Erik N / Le Danseur. Partie 2. Revoir Erik , juste avant la Californie.
Erik, se tenait de profil. Par les grandes baies vitrées, il contemplait les lumières de Manhattan ; la nuit vibrait. Se sentant observé, il se tourna et adressa un sourire à Julian.
-Oui, je continue.
Julian le contempla un instant puis se remit à lire. Les grandes baies vitrées qui donnaient sur la ville plongeaient le loft dans une délicate pénombre et des lampes brillaient çà et là. Il régnait une étrange atmosphère aussi concrète que poétique. Les contours des meubles, les piliers qui soutenaient l'édifice tout autant que les tapis et les tableaux disposés çà et là créaient une ambiance déroutante.
-C'est très beau, ici. Tu as su créer un décor simple et poétique.
-Oui, ça m'apaise beaucoup.
Julian se remit à lire mais s’arrêta encore et dit :
-Je ne sais quelle envergure ce « Mills » a comme metteur en scène mais il est à l’origine d’un scénario très bien construit, les dialogues se tiennent. Ce sera une belle expérience. Mais malheureusement…
-Malheureusement ?
-Je ne peux pas finir maintenant. Je vais te laisser. Tu es à la veille d’un grand départ.
-Non, non ! C’est important. -Tu peux rester mais sois fraternel.
-Fraternel ? Est-ce à propos ?
-Mais oui, tu peux dormir ici.
-Il n’y a que ton lit.
-Et bien, tu auras sommeil une fois que tu auras fini de lire ce scénario. Et moi, je dormirai déjà.
Julian était stupéfait. Devait-il accepter ? Le champagne l’avait plongé dans une douce langueur ; il refusa d’intellectualiser et accepta spontanément.
-D’accord.
Erik passa dans la salle de bain dont il ressortit les cheveux mouillés. Il se les essuya avec une serviette éponge. Il portait un pantalon de pyjama blanc et un t-shirt à manches longues, blanc également : c'était une belle image simple et le décorateur la trouva belle.
-Il y a ce qu’il faut dans la salle de bain. Cherche dans les placards.
-Tu es plus mince que moi…
-Je t’assure, tu vas trouver.
Cette fois, ils riaient tous deux. Julian revint tout en brun et trouva cette fois Erik allongé sur son lit dans une pose d'enfant sage et rêveuse. Julian fut surpris de le trouver si abandonné, prêt au sommeil.
-Je ne vais pas te déranger ?
-Non, tu vas lire.
-Tu vas vraiment dormir ?
-Mais oui ! Les deux nuits dernières, j’étais agité à cause de ce film. Je ne tenais pas en place.

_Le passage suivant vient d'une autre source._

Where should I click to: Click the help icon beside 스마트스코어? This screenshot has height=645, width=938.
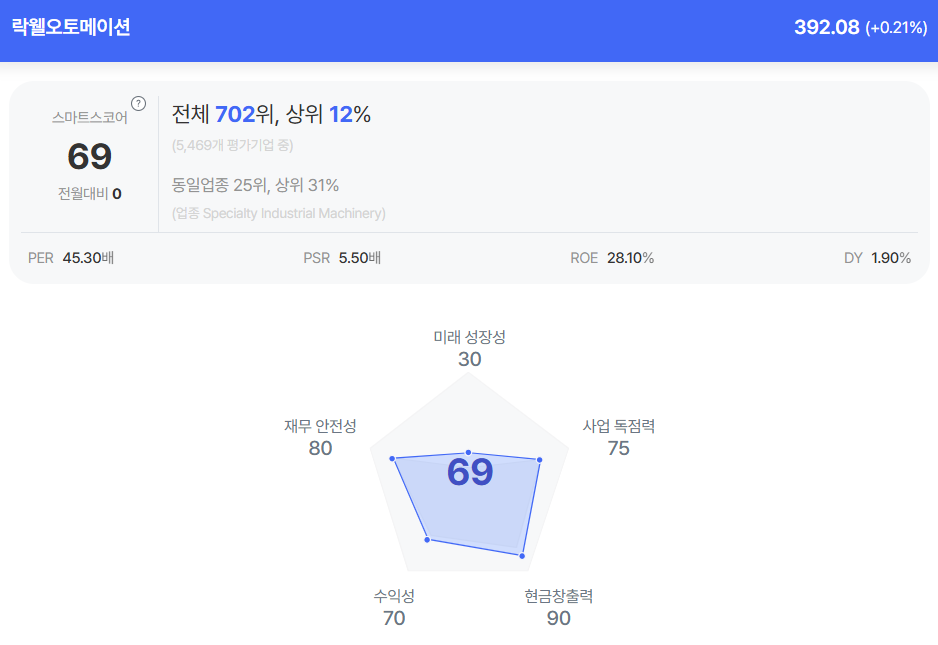click(x=139, y=103)
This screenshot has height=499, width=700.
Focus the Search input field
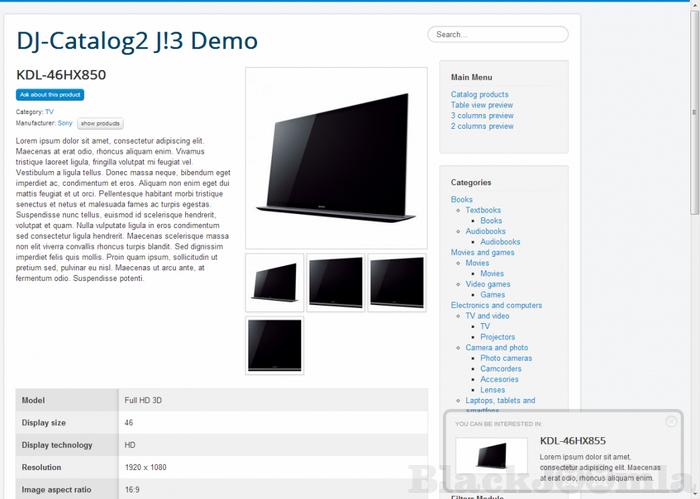point(498,34)
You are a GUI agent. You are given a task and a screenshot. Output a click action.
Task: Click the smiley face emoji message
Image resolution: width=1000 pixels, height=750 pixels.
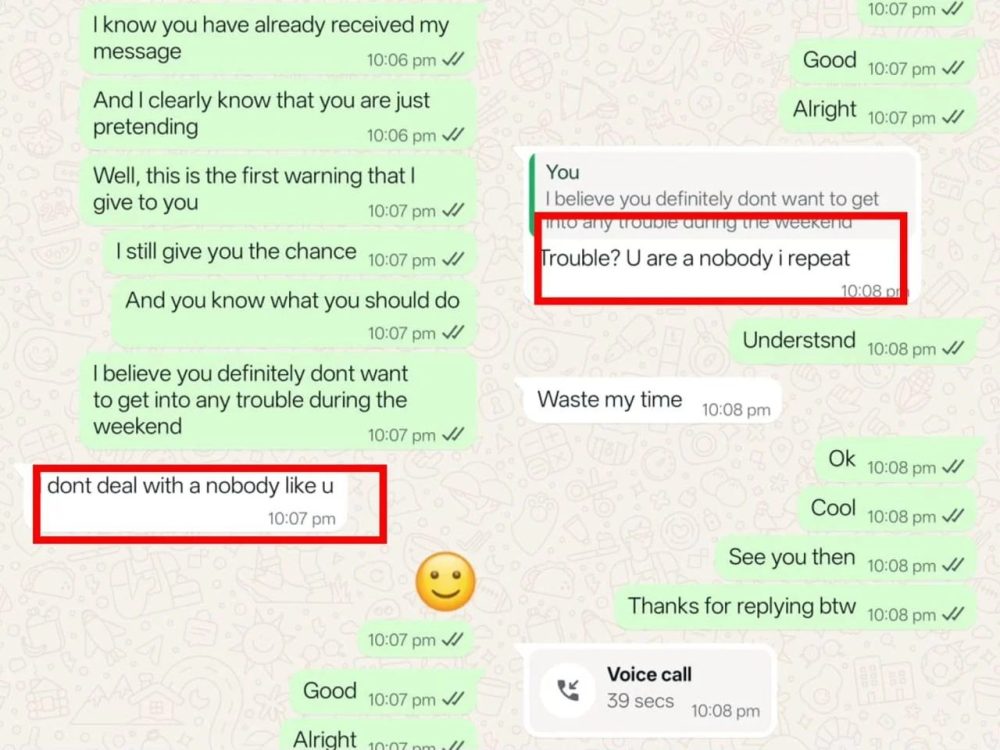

La douceur d’Erik le surprit. Il s’était mis dans les draps et fermait les yeux. Comme il l’avait dit, Julian termina la lecture du scénario et se dit qu’Erik serait chanceux si le metteur en scène était doué et que le film ne se heurte pas à un problème de distribution. Comme il se faisait ses réflexions, il vit la chatte Isabel venir se lover contre Erik et se mettre à ronronner. Lui-aussi s’allongea. Il n’y avait aucun rideau nulle part et l’éclat de New York entrait dans la chambre : c’était insolite. Comme il peinait à trouver le sommeil, il dit à mi-voix :
-Je n'ai jamais rencontré quelqu'un comme toi, si ravissant et si buté, si charmant et si concentré, si créatif et si obstiné. Surtout, je n'ai vu quelqu'un qui ait une telle volonté et une telle passion pour la Danse, une telle humilité face à cette passion, un tel abandon de soi. Maintenant, il est des vérités paradoxales. Je t'ai désiré et je t'ai attiré et je t’ai exaspéré avant de te frapper. La logique serait de te dire que je suis navré, que je me vomis d'être ainsi. Mais c'est faux. C'est parce que tu es ainsi que ma vie a du sens et tu éveilles en moi un amour si fort. Tu comprends ? Je te ne ferai plus de mal, seulement du bien, enfin si j'y arrive...
Mais Erik, il s'en rendit compte, avait une belle respiration régulière. Dans la pénombre, son visage était lisse et calme ; endormi, il avait un léger sourire sibyllin.
-Ah tu ne sais pas ce que j’ai dit !
La chatte, elle, avait entendu. Elle ronronnait plus fort. Julian resta longtemps les yeux ouverts dans ce singulier appartement mais son inquiétude et sa crispation s'en allèrent et il s’endormit, lui-aussi.